PROMPT:
Render every line of the items below as a two-column Markdown table headed No. and Line. Number the rows in order and leave out blank lines.

━━━ SUPPLIED MATERIAL ━━━

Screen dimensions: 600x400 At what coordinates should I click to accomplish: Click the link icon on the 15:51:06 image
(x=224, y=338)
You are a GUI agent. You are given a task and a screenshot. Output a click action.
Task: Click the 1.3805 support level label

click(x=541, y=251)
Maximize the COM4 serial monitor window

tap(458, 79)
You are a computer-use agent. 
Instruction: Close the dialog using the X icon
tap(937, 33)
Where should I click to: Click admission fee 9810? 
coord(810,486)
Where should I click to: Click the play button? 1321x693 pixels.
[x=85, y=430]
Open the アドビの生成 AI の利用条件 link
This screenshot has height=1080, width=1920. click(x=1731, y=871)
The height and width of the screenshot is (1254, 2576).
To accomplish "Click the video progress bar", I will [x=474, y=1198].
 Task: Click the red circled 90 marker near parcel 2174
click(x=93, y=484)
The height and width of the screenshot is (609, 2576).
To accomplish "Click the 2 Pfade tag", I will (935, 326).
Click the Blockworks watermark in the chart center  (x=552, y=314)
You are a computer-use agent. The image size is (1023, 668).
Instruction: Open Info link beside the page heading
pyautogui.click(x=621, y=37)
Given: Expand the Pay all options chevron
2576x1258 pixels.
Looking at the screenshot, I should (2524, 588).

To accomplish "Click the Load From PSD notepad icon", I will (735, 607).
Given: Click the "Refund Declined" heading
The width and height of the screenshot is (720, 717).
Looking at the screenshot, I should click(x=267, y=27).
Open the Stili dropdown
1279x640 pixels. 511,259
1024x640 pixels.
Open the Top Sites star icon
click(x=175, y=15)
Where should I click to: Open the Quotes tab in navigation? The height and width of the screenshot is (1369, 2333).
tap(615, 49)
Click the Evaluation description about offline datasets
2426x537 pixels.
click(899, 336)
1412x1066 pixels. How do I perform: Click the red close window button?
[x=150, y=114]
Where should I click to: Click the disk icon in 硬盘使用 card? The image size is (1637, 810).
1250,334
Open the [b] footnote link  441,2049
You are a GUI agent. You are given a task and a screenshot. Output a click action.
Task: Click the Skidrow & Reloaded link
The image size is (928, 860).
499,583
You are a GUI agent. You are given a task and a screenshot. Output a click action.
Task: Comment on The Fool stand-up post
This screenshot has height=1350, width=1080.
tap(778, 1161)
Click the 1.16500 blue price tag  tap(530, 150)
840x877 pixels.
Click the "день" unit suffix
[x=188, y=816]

━━━

RESULT BELOW:
| No. | Line |
|---|---|
| 1 | Screen dimensions: 600x400 At what coordinates should I click to accomplish: Click the link icon on the 15:51:06 image |
| 2 | (x=224, y=338) |
| 3 | You are a GUI agent. You are given a task and a screenshot. Output a click action. |
| 4 | Task: Click the 1.3805 support level label |
| 5 | click(x=541, y=251) |
| 6 | Maximize the COM4 serial monitor window |
| 7 | tap(458, 79) |
| 8 | You are a computer-use agent.  |
| 9 | Instruction: Close the dialog using the X icon |
| 10 | tap(937, 33) |
| 11 | Where should I click to: Click admission fee 9810?  |
| 12 | coord(810,486) |
| 13 | Where should I click to: Click the play button? 1321x693 pixels. |
| 14 | [x=85, y=430] |
| 15 | Open the アドビの生成 AI の利用条件 link |
| 16 | This screenshot has height=1080, width=1920. click(x=1731, y=871) |
| 17 | The height and width of the screenshot is (1254, 2576). |
| 18 | To accomplish "Click the video progress bar", I will [x=474, y=1198]. |
| 19 |  Task: Click the red circled 90 marker near parcel 2174 |
| 20 | click(x=93, y=484) |
| 21 | The height and width of the screenshot is (609, 2576). |
| 22 | To accomplish "Click the 2 Pfade tag", I will (935, 326). |
| 23 | Click the Blockworks watermark in the chart center  (x=552, y=314) |
| 24 | You are a computer-use agent. The image size is (1023, 668). |
| 25 | Instruction: Open Info link beside the page heading |
| 26 | pyautogui.click(x=621, y=37) |
| 27 | Given: Expand the Pay all options chevron |
| 28 | 2576x1258 pixels. |
| 29 | Looking at the screenshot, I should (2524, 588). |
| 30 | To accomplish "Click the Load From PSD notepad icon", I will (735, 607). |
| 31 | Given: Click the "Refund Declined" heading |
| 32 | The width and height of the screenshot is (720, 717). |
| 33 | Looking at the screenshot, I should click(x=267, y=27). |
| 34 | Open the Stili dropdown |
| 35 | 1279x640 pixels. 511,259 |
| 36 | 1024x640 pixels. |
| 37 | Open the Top Sites star icon |
| 38 | click(x=175, y=15) |
| 39 | Where should I click to: Open the Quotes tab in navigation? The height and width of the screenshot is (1369, 2333). |
| 40 | tap(615, 49) |
| 41 | Click the Evaluation description about offline datasets |
| 42 | 2426x537 pixels. |
| 43 | click(899, 336) |
| 44 | 1412x1066 pixels. How do I perform: Click the red close window button? |
| 45 | [x=150, y=114] |
| 46 | Where should I click to: Click the disk icon in 硬盘使用 card? The image size is (1637, 810). |
| 47 | 1250,334 |
| 48 | Open the [b] footnote link  441,2049 |
| 49 | You are a GUI agent. You are given a task and a screenshot. Output a click action. |
| 50 | Task: Click the Skidrow & Reloaded link |
| 51 | The image size is (928, 860). |
| 52 | 499,583 |
| 53 | You are a GUI agent. You are given a task and a screenshot. Output a click action. |
| 54 | Task: Comment on The Fool stand-up post |
| 55 | This screenshot has height=1350, width=1080. |
| 56 | tap(778, 1161) |
| 57 | Click the 1.16500 blue price tag  tap(530, 150) |
| 58 | 840x877 pixels. |
| 59 | Click the "день" unit suffix |
| 60 | [x=188, y=816] |